Mention this article when you next visit Pickle in the Middle and your coffee or iced latte is on us! 

While paleo, sugar free, clean eating and other diet fads fill our Instagram pages and Facebook feeds, an Adelaide cafe is quietly serving up its own food philosophy – a DIY approach to wholefoods that anyone can adopt, and which is inherently better for you.

The hidden truth of food fads

The small scale, hand-made menu at Unley café Pickle in the Middle has been enthusiastically received by dedicated locals and reflects the owner’s beliefs that the rise of diet fads in recent decades has contributed to a difficult relationship between consumers and the food they eat.

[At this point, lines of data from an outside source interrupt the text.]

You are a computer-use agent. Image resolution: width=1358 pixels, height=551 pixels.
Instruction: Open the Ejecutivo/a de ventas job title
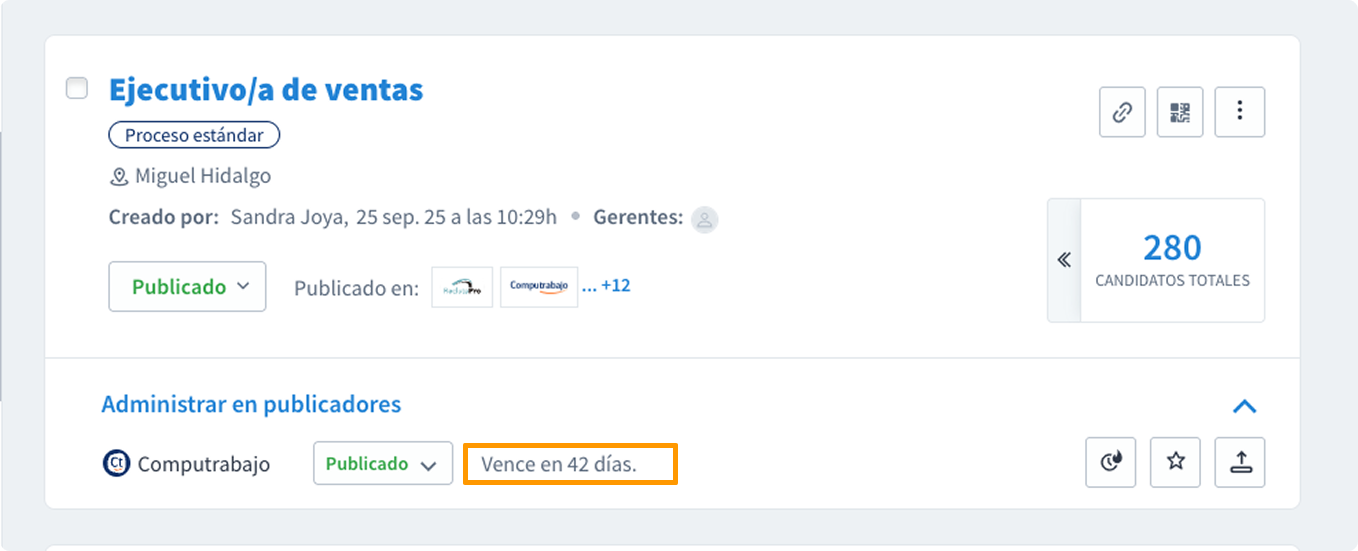pos(265,90)
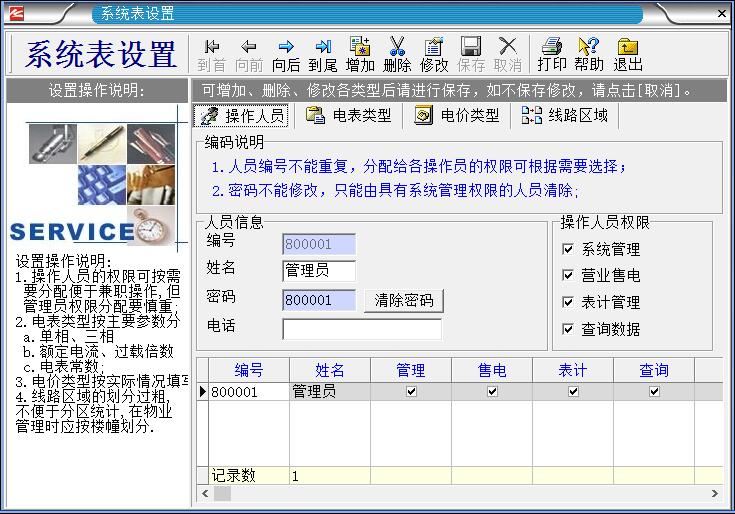Click the 向后 next record arrow
This screenshot has height=514, width=735.
[286, 54]
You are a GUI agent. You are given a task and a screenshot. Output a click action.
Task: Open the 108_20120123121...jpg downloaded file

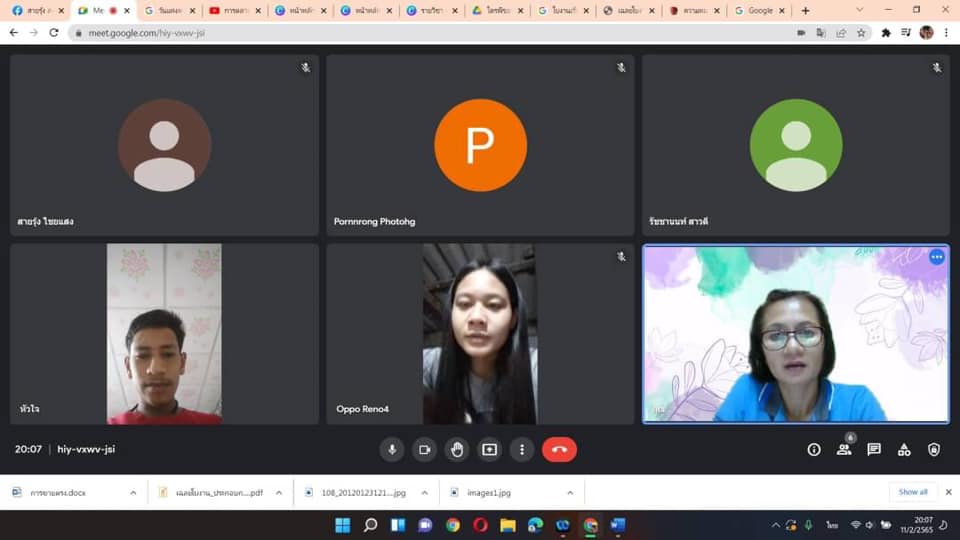360,492
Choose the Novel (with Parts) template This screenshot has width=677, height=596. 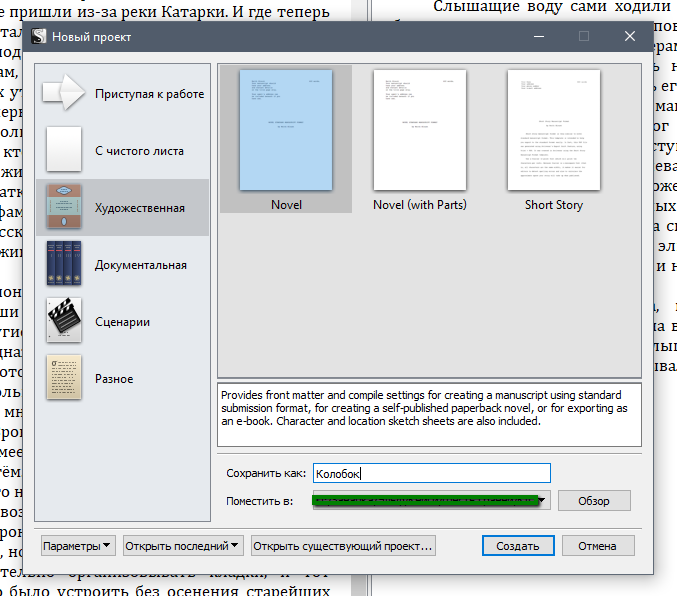pyautogui.click(x=419, y=130)
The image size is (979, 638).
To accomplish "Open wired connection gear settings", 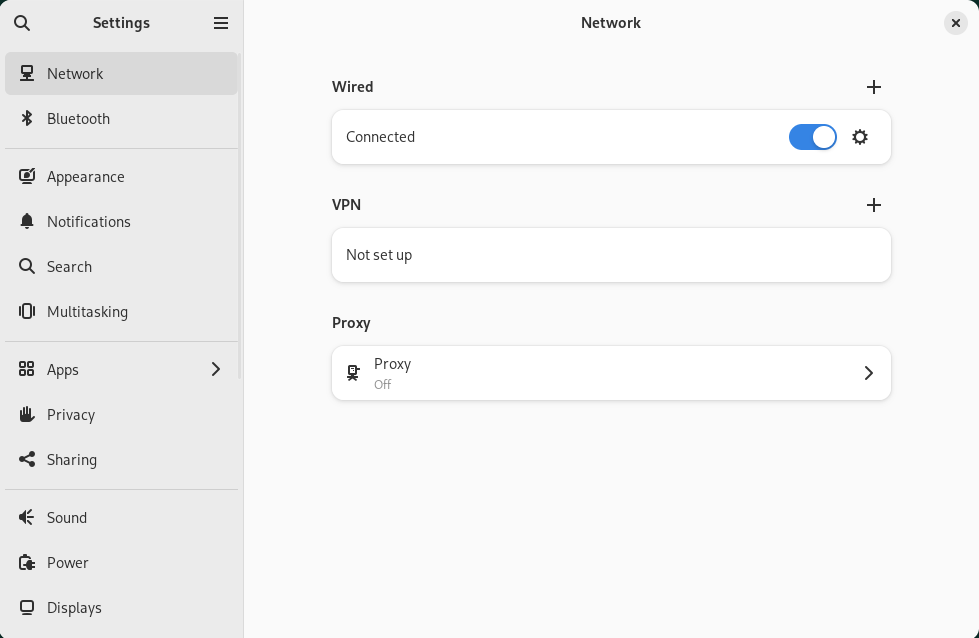I will tap(860, 137).
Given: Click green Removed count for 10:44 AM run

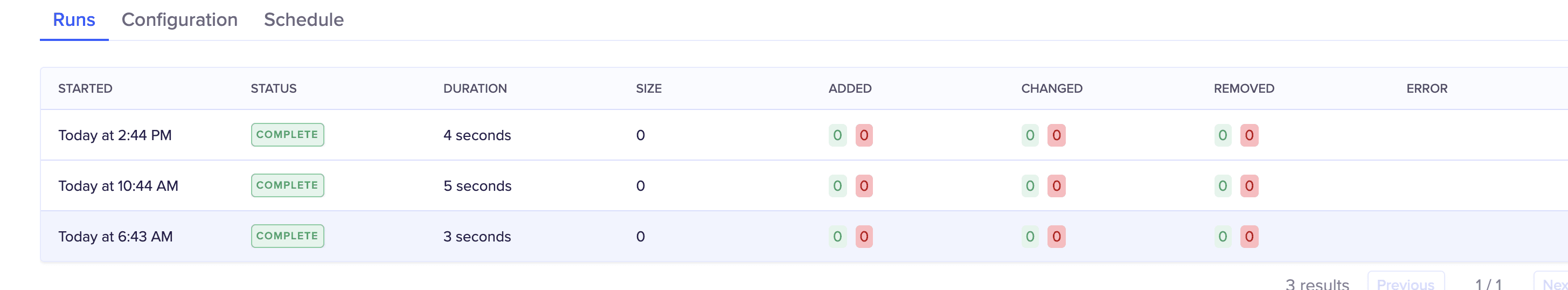Looking at the screenshot, I should click(1222, 186).
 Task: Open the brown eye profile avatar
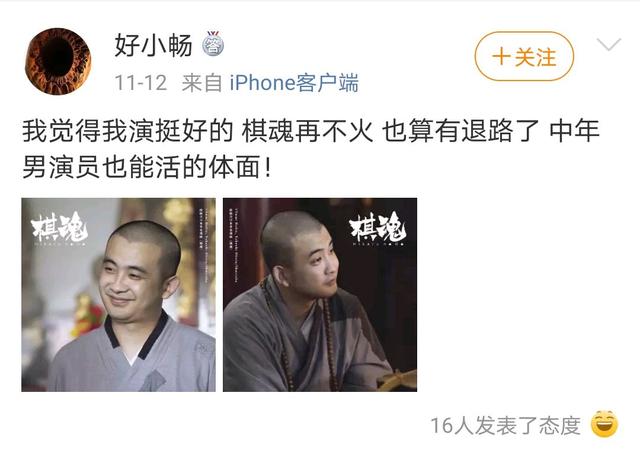[58, 61]
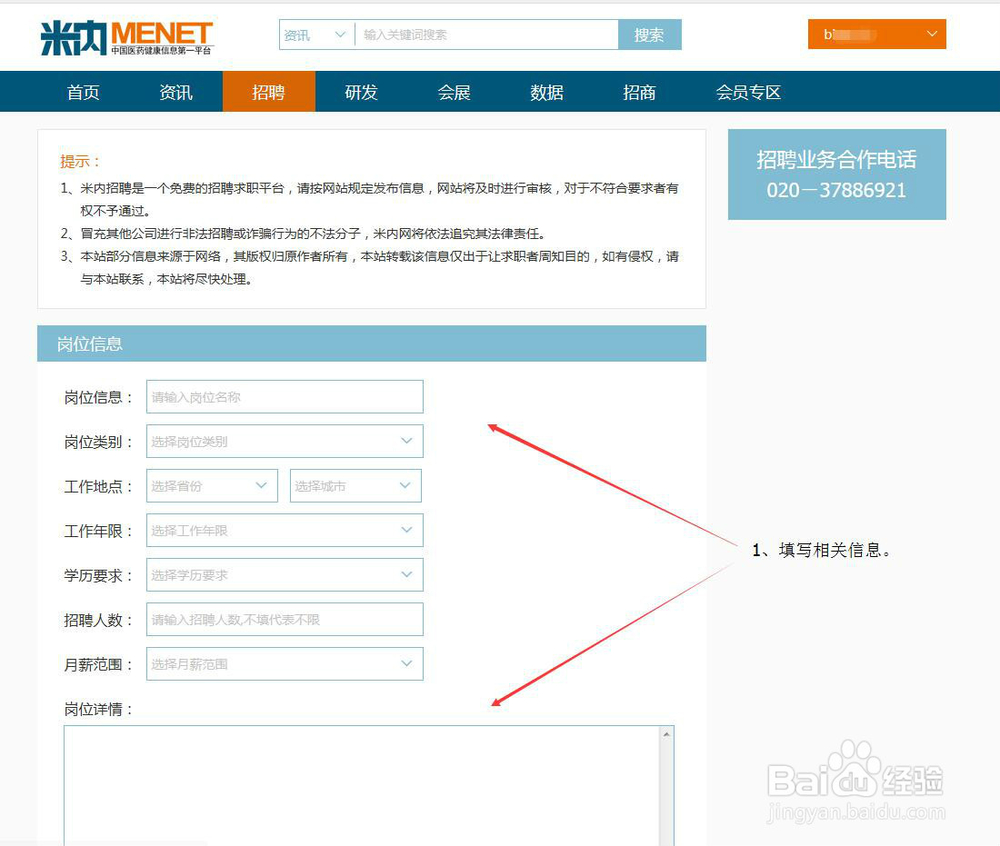
Task: Open the 会展 page
Action: [453, 92]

Karah Hogarth said the trend was being driven by the delivery of selective information, sometimes championed by reputable personalities, creating an environment of misinformation and partial understanding among consumers.

Her answer has been to deliver an experience dedicated to a less complicated approach to eating, based on freshness, wholefoods and understanding how your food has evolved to the point where it ends up on your fork or spoon.

“Food fads can be a very superficial way of engaging with and eating food. They often lack complexity and overlook the value of eating broadly and for variety,” Karah said.

“If you go down the path of following these fads you’re cutting out whole food groups, which is not sustainable in the long-term or healthy.

“We encourage people to make decisions for culinary reasons, and that’s a philosophy we bring to the food at our café.”

Karah used a recent food trend to highlight her point – the desire among consumers for non-diary alternatives like almond milk – where there is a significant lack of understanding about what’s actually in store-bought products.

“It has about 2% almonds, there’s thickeners, emulsifiers – it comes from half way around the world – and is so much more processed than the cows milk we use from the Fleurieu Peninsula,” she said.

“Most of the items that you buy from supermarkets or many cafés have undergone such a long course of processing on their journey to you – but it doesn’t have to be that way.

“That’s why, where possible, we buy ingredients in a raw form to produce the final product.

“Take for example our mixed nut milk. At the moment we’re using almonds, macadamias and cashews, with almonds we buy directly from a supplier in South Australia’s Riverland.

“The two other ingredients in the milk are filtered water and organic dates, which add some sweetness. We use this milk in our iced lattes and smoothies.

“With our nut milk, because there are no added emulsifiers, when we steam the milk it separates so it can’t be used in hot coffee.

“It’s a challenge because we know nut milk lattes are on trend in brunch cafes – but we want to educate our customers that store-bought nut milk is not the wholefoods alternative they think it is.”

An underground approach to the menu

Before entering the café industry, Karah worked in universities, but was passionately interested in food and cooking, interests which she has now brought to life in the food philosophies at Pickle in the Middle.

Pickle in the Middle opened in January 2015 and has remained committed to its founding principles, bucking the trends of cutting out specific food groups, following food fads or adding items to the menu – just because the café next door has it.

Head chef Joel van Bussel has played a leading role in shaping the menu at Pickle.

“We don’t do run-of-the-mill bacon and eggs, and quite a few dishes are vegan or vegetarian, so from an outsider’s point of view they may say we’re following trends, but we’re actually trying to engage on a more sustainable level, it’s all about what you’re eating and where the food comes from,” he said.

“The focus is on nourishing, plant-based dishes and then we add environmentally sustainable proteins such as free-range eggs, smoked chicken, ham and kangaroo mettwurst.

“We’re staying true to our philosophy, what we believe in and doing it our own way – it’s definitely an anti-establishment approach to current brunch menus.”

So what’s on the menu?

“Our menu is different to the average brunch café, there’s definitely not 25 versions of eggs on toast,” Joel said.

“Many people find that when they’re scanning our menu and there’s no eggs benedict or avocado on toast, it forces them out of their comfort zone.”

Ingredients made in-house include coconut yoghurt served with macadamia buckwheat granola, seasonal fruit and ginger syrup.

The signature toastie is a favourite. The focaccia bread made from scratch is fermented overnight and has a unique depth of flavour. Between the crunchy-toasted bread uncover melted cheese complimented with the crisp, zingy flavour of the mustard zucchini pickles – pickled in house, of course.